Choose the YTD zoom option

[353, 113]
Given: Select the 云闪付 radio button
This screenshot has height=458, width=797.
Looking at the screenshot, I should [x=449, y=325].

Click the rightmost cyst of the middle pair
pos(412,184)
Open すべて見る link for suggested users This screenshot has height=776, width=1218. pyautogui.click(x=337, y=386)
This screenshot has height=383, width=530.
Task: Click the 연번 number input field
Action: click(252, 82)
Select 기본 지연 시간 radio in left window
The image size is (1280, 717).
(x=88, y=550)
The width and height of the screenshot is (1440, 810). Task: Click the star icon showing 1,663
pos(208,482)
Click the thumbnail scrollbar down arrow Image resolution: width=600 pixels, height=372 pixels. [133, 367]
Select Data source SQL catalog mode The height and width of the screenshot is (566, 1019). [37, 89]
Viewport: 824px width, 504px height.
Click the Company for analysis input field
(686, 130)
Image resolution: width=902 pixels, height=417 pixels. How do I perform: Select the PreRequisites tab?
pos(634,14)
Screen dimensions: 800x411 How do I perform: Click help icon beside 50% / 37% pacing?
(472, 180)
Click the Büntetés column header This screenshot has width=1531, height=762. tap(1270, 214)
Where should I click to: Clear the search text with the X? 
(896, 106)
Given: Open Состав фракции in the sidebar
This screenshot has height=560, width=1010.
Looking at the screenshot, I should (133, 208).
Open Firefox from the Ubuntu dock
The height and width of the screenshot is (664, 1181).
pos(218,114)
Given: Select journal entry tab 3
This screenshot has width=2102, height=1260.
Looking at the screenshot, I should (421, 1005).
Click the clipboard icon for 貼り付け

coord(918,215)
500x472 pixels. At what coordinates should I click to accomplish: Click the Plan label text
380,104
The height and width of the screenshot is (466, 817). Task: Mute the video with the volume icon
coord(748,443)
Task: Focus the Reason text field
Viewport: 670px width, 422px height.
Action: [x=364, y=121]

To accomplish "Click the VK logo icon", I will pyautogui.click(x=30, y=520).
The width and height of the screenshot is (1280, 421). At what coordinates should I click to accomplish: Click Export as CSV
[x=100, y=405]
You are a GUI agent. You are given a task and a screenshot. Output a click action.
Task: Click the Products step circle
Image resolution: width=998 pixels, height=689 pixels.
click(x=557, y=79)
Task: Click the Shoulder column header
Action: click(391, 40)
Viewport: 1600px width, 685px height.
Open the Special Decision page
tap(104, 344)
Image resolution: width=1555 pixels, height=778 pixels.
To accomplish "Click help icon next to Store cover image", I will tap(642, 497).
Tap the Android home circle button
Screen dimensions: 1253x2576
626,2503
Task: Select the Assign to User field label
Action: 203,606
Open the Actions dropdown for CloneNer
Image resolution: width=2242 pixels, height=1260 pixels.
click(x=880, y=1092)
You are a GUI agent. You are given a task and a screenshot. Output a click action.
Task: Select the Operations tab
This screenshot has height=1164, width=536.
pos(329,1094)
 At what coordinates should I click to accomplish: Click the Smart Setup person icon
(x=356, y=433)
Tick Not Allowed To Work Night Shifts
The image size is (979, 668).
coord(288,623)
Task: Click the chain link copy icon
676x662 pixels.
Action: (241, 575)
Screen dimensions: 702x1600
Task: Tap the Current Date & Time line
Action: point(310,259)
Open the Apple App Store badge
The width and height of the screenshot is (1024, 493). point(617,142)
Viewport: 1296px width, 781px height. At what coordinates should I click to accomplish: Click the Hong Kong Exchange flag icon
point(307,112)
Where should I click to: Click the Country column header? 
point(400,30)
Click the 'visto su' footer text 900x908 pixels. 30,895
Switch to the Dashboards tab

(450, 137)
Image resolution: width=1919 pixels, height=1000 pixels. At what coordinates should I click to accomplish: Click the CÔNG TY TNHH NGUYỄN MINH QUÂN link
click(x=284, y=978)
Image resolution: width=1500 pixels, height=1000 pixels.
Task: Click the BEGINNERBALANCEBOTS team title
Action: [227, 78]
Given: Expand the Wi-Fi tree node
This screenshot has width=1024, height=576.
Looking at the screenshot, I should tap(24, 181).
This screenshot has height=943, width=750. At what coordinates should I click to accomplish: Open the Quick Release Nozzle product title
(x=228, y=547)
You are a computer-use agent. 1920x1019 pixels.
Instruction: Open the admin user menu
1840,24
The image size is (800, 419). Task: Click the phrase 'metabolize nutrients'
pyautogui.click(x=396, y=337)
□ □ □
**Problem details**
Repeat the listing in full so that each line matches exactly.

**Task solution**
Choose the YTD zoom option

[353, 113]
Given: Select the 云闪付 radio button
This screenshot has height=458, width=797.
Looking at the screenshot, I should [x=449, y=325].

Click the rightmost cyst of the middle pair
pos(412,184)
Open すべて見る link for suggested users This screenshot has height=776, width=1218. pyautogui.click(x=337, y=386)
This screenshot has height=383, width=530.
Task: Click the 연번 number input field
Action: click(252, 82)
Select 기본 지연 시간 radio in left window
The image size is (1280, 717).
(x=88, y=550)
The width and height of the screenshot is (1440, 810). Task: Click the star icon showing 1,663
pos(208,482)
Click the thumbnail scrollbar down arrow Image resolution: width=600 pixels, height=372 pixels. [133, 367]
Select Data source SQL catalog mode The height and width of the screenshot is (566, 1019). [37, 89]
Viewport: 824px width, 504px height.
Click the Company for analysis input field
(686, 130)
Image resolution: width=902 pixels, height=417 pixels. How do I perform: Select the PreRequisites tab?
pos(634,14)
Screen dimensions: 800x411 How do I perform: Click help icon beside 50% / 37% pacing?
(472, 180)
Click the Büntetés column header This screenshot has width=1531, height=762. tap(1270, 214)
Where should I click to: Clear the search text with the X? 
(896, 106)
Given: Open Состав фракции in the sidebar
This screenshot has height=560, width=1010.
Looking at the screenshot, I should (133, 208).
Open Firefox from the Ubuntu dock
The height and width of the screenshot is (664, 1181).
pos(218,114)
Given: Select journal entry tab 3
This screenshot has width=2102, height=1260.
Looking at the screenshot, I should (421, 1005).
Click the clipboard icon for 貼り付け

coord(918,215)
500x472 pixels. At what coordinates should I click to accomplish: Click the Plan label text
380,104
The height and width of the screenshot is (466, 817). Task: Mute the video with the volume icon
coord(748,443)
Task: Focus the Reason text field
Viewport: 670px width, 422px height.
Action: [x=364, y=121]

To accomplish "Click the VK logo icon", I will pyautogui.click(x=30, y=520).
The width and height of the screenshot is (1280, 421). At what coordinates should I click to accomplish: Click Export as CSV
[x=100, y=405]
You are a GUI agent. You are given a task and a screenshot. Output a click action.
Task: Click the Products step circle
Image resolution: width=998 pixels, height=689 pixels.
click(x=557, y=79)
Task: Click the Shoulder column header
Action: click(391, 40)
Viewport: 1600px width, 685px height.
Open the Special Decision page
tap(104, 344)
Image resolution: width=1555 pixels, height=778 pixels.
To accomplish "Click help icon next to Store cover image", I will tap(642, 497).
Tap the Android home circle button
Screen dimensions: 1253x2576
626,2503
Task: Select the Assign to User field label
Action: 203,606
Open the Actions dropdown for CloneNer
Image resolution: width=2242 pixels, height=1260 pixels.
click(x=880, y=1092)
You are a GUI agent. You are given a task and a screenshot. Output a click action.
Task: Select the Operations tab
This screenshot has height=1164, width=536.
pos(329,1094)
 At what coordinates should I click to accomplish: Click the Smart Setup person icon
(x=356, y=433)
Tick Not Allowed To Work Night Shifts
The image size is (979, 668).
coord(288,623)
Task: Click the chain link copy icon
676x662 pixels.
Action: (241, 575)
Screen dimensions: 702x1600
Task: Tap the Current Date & Time line
Action: point(310,259)
Open the Apple App Store badge
The width and height of the screenshot is (1024, 493). point(617,142)
Viewport: 1296px width, 781px height. At what coordinates should I click to accomplish: Click the Hong Kong Exchange flag icon
point(307,112)
Where should I click to: Click the Country column header? 
point(400,30)
Click the 'visto su' footer text 900x908 pixels. 30,895
Switch to the Dashboards tab

(450, 137)
Image resolution: width=1919 pixels, height=1000 pixels. At what coordinates should I click to accomplish: Click the CÔNG TY TNHH NGUYỄN MINH QUÂN link
click(x=284, y=978)
Image resolution: width=1500 pixels, height=1000 pixels.
Task: Click the BEGINNERBALANCEBOTS team title
Action: [227, 78]
Given: Expand the Wi-Fi tree node
This screenshot has width=1024, height=576.
Looking at the screenshot, I should tap(24, 181).
This screenshot has height=943, width=750. At what coordinates should I click to accomplish: Open the Quick Release Nozzle product title
(x=228, y=547)
You are a computer-use agent. 1920x1019 pixels.
Instruction: Open the admin user menu
1840,24
The image size is (800, 419). Task: Click the phrase 'metabolize nutrients'
pyautogui.click(x=396, y=337)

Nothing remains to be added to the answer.